Objective:
Rewrite the records below, replacing every occurrence of "GUI agent" with "interface agent" and leaving everything else unchanged. Omit the pictures from your output.

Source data
◆ ◆ ◆ ◆ ◆
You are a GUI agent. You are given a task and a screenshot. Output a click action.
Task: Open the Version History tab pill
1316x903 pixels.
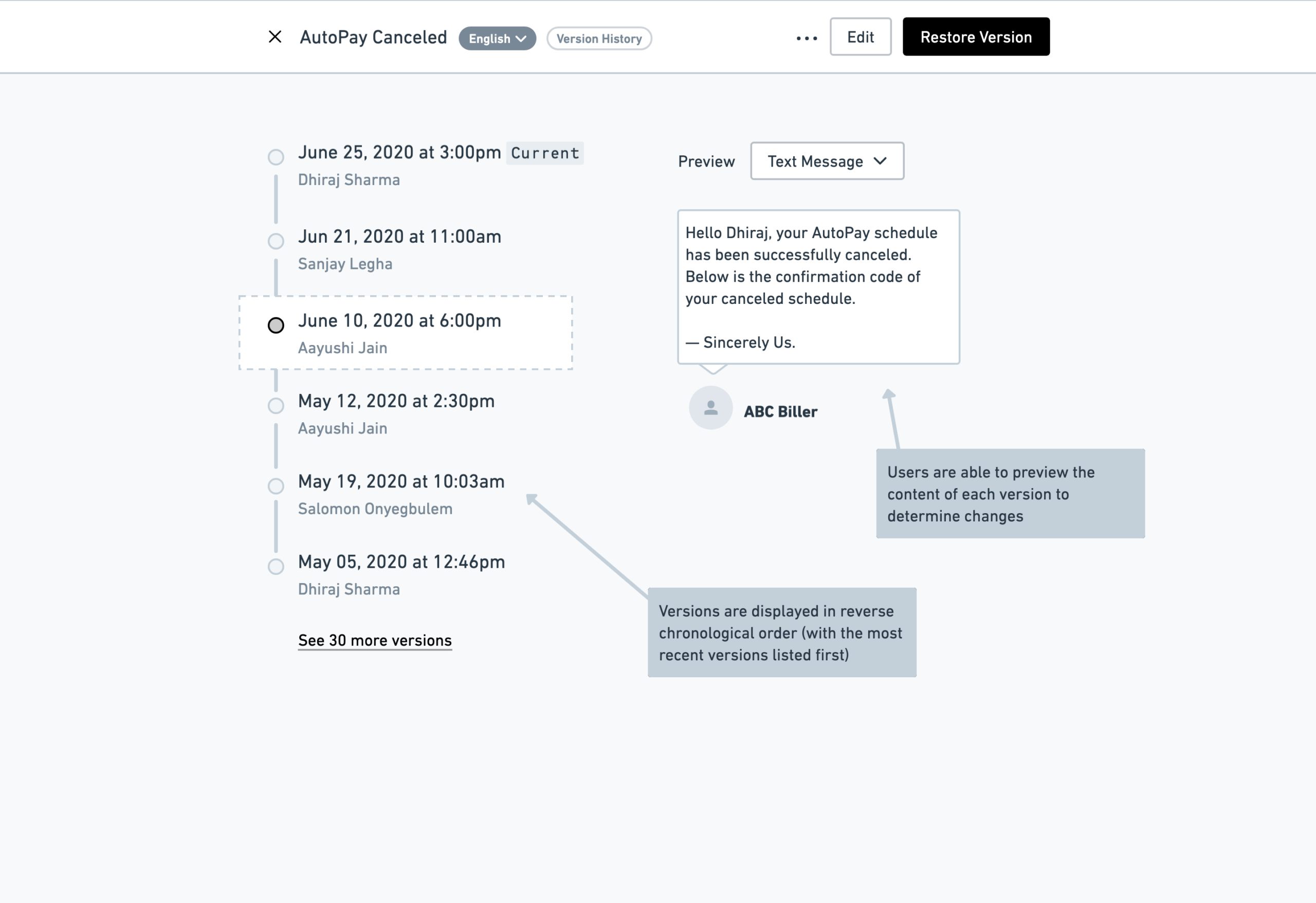pyautogui.click(x=599, y=39)
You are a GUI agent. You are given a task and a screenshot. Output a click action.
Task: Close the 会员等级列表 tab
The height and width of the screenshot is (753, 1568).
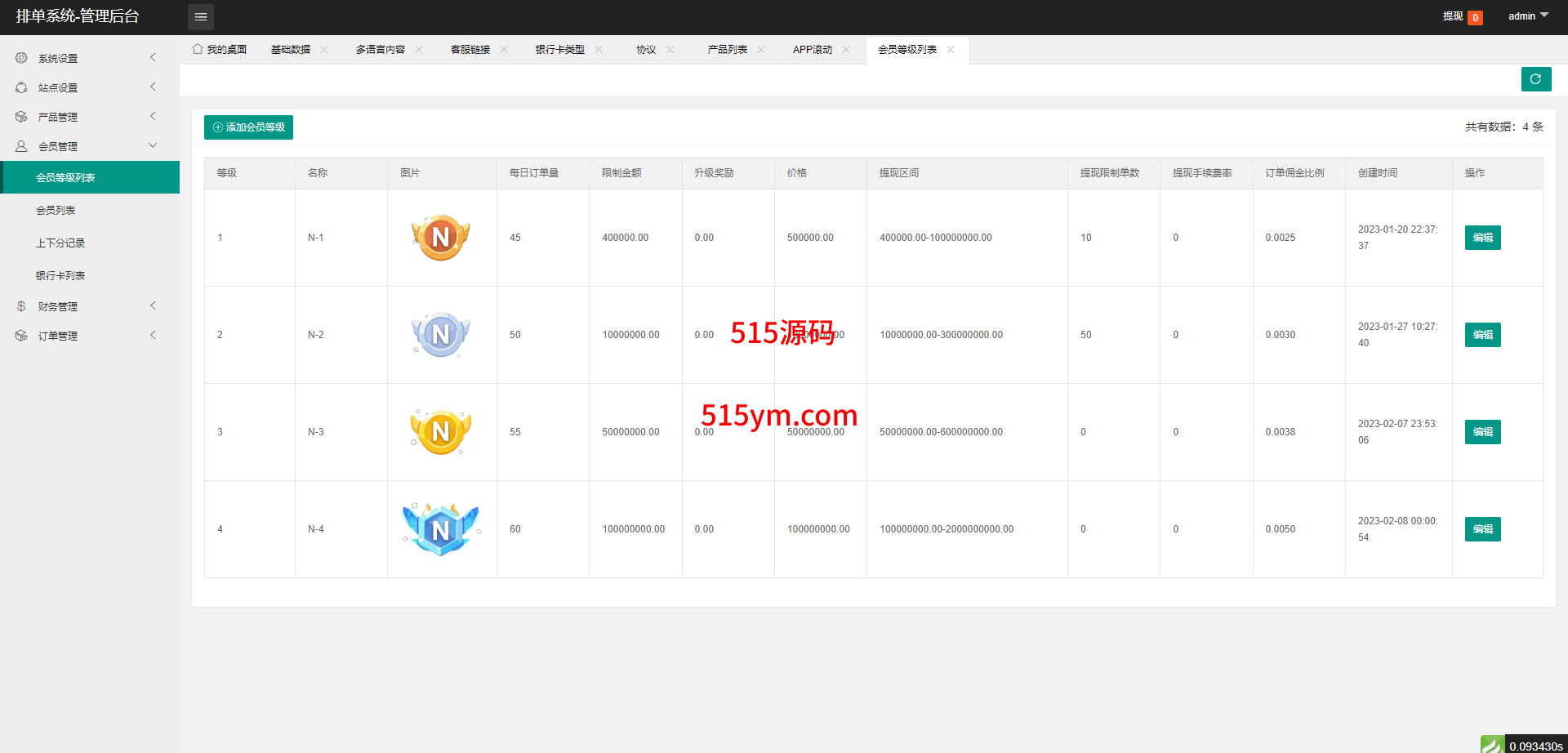tap(951, 50)
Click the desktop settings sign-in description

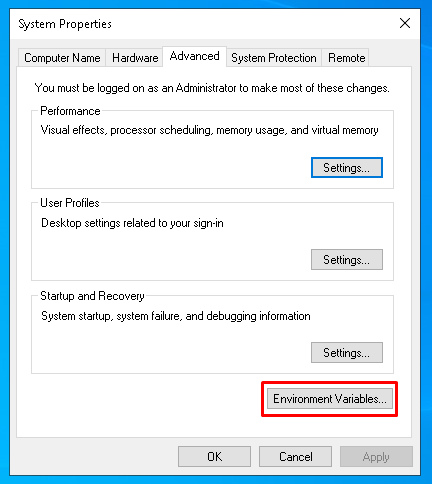pos(132,223)
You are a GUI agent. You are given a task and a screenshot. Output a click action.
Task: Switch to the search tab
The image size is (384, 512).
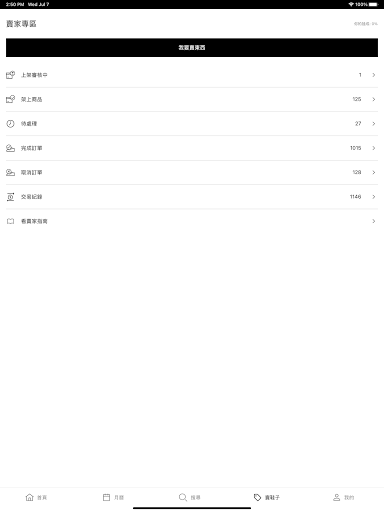click(190, 497)
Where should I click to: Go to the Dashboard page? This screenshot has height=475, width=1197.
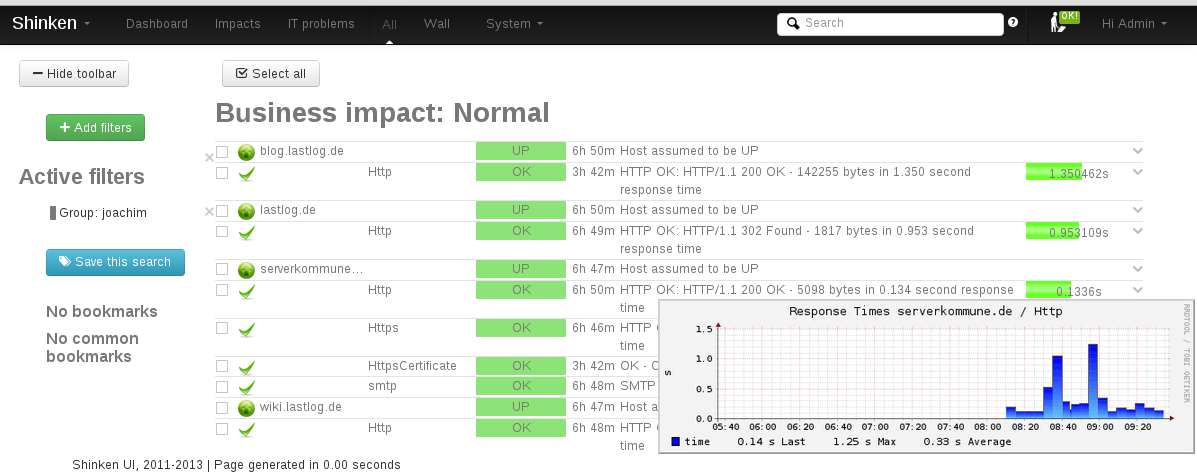(x=157, y=23)
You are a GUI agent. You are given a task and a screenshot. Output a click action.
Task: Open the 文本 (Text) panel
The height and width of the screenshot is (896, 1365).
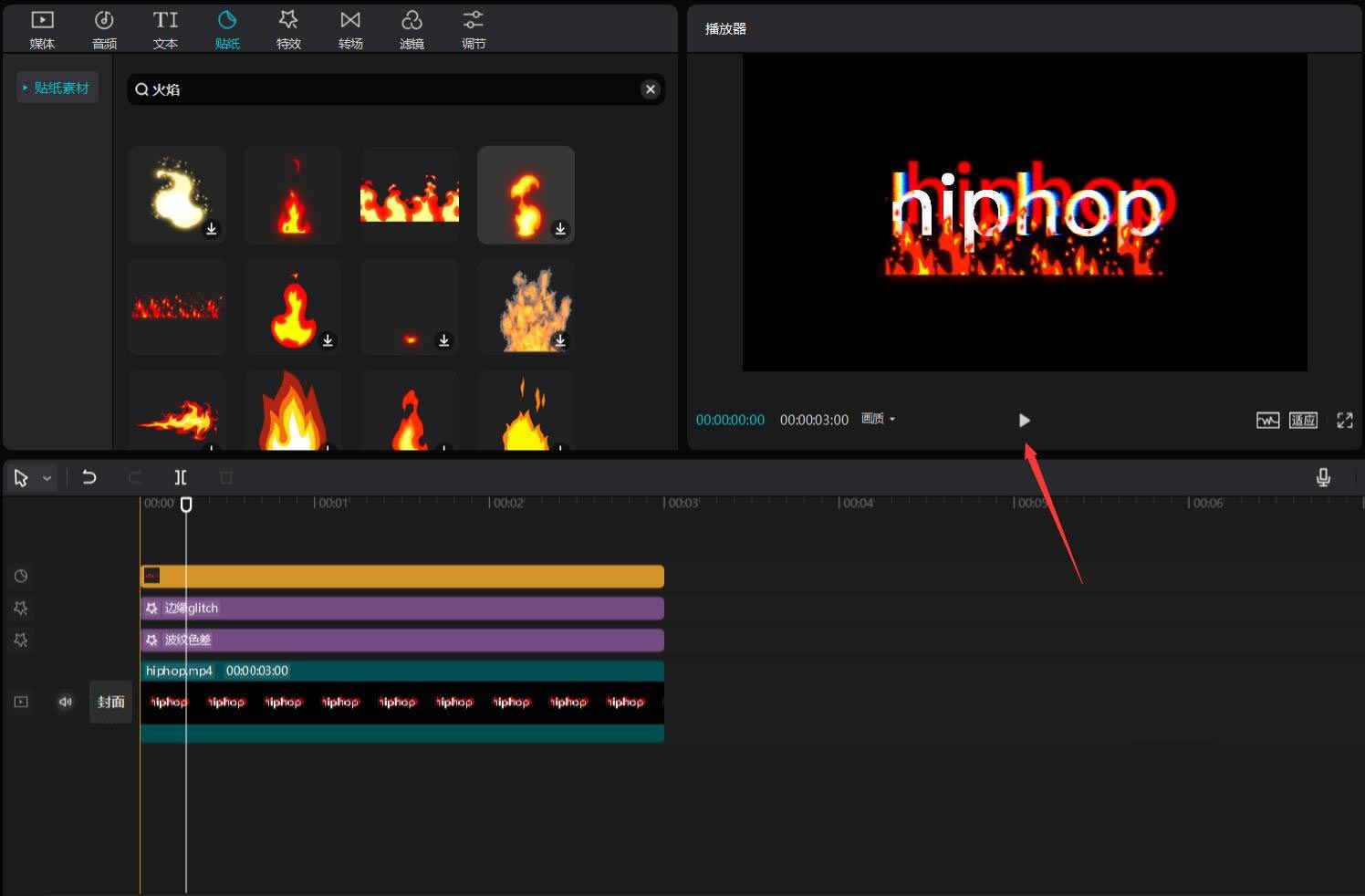tap(165, 27)
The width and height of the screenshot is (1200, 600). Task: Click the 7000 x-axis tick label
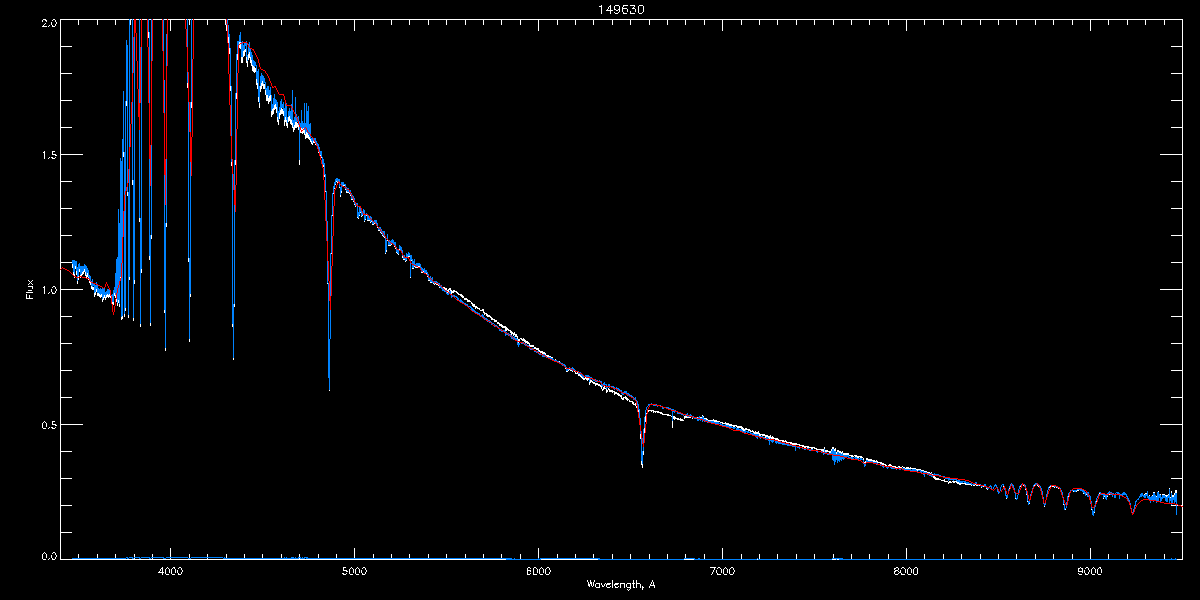point(722,571)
◆ ◆ ◆ ◆ ◆
Solution for this task:
You are a interface agent. You are given a task and a screenshot. Output a click action.
Task: Open the Version History tab pill
1316x903 pixels.
pyautogui.click(x=599, y=39)
You are a interface agent. You are given a task and a screenshot. Output a click action.
Task: Close the 会员等级列表 tab
The height and width of the screenshot is (753, 1568).
tap(951, 50)
Click the desktop settings sign-in description

pos(132,223)
You are a interface agent. You are given a task and a screenshot. Output a click action.
Task: Switch to the search tab
The image size is (384, 512).
click(190, 497)
Where should I click to: Go to the Dashboard page? This screenshot has height=475, width=1197.
(x=157, y=23)
You are a interface agent. You are given a task and a screenshot. Output a click action.
Task: Open the 文本 (Text) panel
The height and width of the screenshot is (896, 1365).
tap(165, 27)
The width and height of the screenshot is (1200, 600). Task: Click the 7000 x-axis tick label
point(722,571)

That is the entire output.